Mints Double on Music NFT Platform as Collectors Shrug Off Bear Market

Sound Records Heavy Minting Action in the last two months

In the latest sign that NFTs are still popular with collectors, Sound, a platform for music tokens, is singing a very catchy tune.

The number of mints on the Sound has doubled in each of the last two months. At 12,080, according to a Dune Analytics query, over a third of the platform’s total of 30,562 coins arrived in November.

Active wallets for the platform reached a monthly all-time high of 2,719. The platform has also paid out $4 million to artists since its launch in December 2021. Collectors are doing pretty well too.

“One artist said I’ve made more for my fans this month than I’ve made for myself,” David Greensteinco-founder at Sound, told The Defiant.

On Sound, fans can buy the NFTs at mint and sell them later, making money if the tokens increase in price. At the same time, artists can collect royalties on NFT when the tokens change hands.

Vinyl records

Greenstein said audio and music NFTs allow music fans to collect NFTs the same way they pick up vinyl records. People can also listen for free.

“It’s an actual use case,” he said. “Music has always been active or passive.”

The sound’s early momentum comes at a time when the bottom has fallen out of the NFT market – after reaching an all-time high of over $6B in trading volume in one week in January, the volume of tokens failed to reach $100M in the last week of November, according to a Dune inquiry.

“The use case for music, NFTs are not necessarily tied to a bear or bull market,” Greenstein said. He’s not worried about the supply of tracks — musicians generally don’t think about markets when they make music.

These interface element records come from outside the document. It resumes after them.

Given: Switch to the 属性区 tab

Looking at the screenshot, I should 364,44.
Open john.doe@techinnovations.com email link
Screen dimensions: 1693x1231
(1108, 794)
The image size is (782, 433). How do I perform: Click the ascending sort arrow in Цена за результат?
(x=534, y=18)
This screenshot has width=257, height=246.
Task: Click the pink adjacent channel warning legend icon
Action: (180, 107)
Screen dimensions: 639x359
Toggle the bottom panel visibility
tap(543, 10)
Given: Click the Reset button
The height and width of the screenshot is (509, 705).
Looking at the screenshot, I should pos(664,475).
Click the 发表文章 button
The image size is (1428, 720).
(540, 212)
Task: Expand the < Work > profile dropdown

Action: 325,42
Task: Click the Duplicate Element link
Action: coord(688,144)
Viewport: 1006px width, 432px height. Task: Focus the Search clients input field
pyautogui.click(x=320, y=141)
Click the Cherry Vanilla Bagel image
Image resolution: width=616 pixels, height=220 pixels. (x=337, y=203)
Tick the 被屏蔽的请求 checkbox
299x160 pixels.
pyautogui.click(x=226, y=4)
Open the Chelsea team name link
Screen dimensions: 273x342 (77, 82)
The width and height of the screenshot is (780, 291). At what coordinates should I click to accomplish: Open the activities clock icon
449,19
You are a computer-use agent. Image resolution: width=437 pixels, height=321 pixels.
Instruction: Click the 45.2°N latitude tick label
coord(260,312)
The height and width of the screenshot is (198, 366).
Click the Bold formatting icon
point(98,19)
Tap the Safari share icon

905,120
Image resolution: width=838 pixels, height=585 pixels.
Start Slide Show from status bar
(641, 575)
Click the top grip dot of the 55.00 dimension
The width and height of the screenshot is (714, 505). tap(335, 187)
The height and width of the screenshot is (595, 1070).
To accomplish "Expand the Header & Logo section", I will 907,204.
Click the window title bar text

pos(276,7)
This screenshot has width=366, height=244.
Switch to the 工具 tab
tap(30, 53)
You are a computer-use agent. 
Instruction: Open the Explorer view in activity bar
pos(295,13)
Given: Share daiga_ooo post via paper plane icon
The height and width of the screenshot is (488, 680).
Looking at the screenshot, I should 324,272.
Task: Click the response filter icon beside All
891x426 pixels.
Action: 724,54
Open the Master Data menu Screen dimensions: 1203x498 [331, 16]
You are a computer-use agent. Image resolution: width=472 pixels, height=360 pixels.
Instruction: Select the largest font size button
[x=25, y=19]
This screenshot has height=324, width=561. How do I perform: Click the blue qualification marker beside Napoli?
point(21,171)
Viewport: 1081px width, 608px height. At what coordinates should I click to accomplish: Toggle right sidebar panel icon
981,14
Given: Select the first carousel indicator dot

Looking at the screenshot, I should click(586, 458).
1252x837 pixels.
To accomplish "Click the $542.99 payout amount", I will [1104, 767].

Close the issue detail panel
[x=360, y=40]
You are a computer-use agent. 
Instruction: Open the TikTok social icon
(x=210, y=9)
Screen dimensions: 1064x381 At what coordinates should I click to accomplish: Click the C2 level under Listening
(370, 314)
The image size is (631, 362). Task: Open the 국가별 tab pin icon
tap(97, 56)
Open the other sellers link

“The demand side of things is really the most fascinating part of this,” he said. Greenstein believes collectors find value in connecting with like-minded fans, supporting artists they love and making money whenever possible.

Mainstream adoption

Still, Sound’s fine performance is far from mainstream adoption—streaming behemoth Spotify has 456 million monthly active users, according to Statista. And crypto-skeptics like Liron Shapira, a former investor in Coinbase, have gained traction with criticism of hyped business models around NFTs.

Additionally, even in the case of ETH and removing an extremely popular outlier that was a Snoop Dogg drop, secondary volume has fallen along with the broader NFT market – it’s still about half of its peak in March.

Secondary volume in ETH except for a Snoop Dogg drop on the platform.

Still, that unproven sustainability hasn’t stopped entrepreneurs like Greenstein and Cooper Turley, who founded a $10 million venture fund focused solely on music, from going close to all-in on the nascent space.

“Growth is being driven by an emerging class of artists making careers off the back of music NFTs,” Turley told The Defiant.

Listening

Looking forward, Greenstein is excited about a new feature called Activity Feed, which launched last month. At a high level, the feed will work a bit like one on a social network like Twitter – it will show who is collecting and listening to what on Sound.

The co-founder hopes he can position Sound as a music platform, as much as one for NFTs. “I always said I wanted it to feel like 30% an NFT site and 70% a music site,” he said.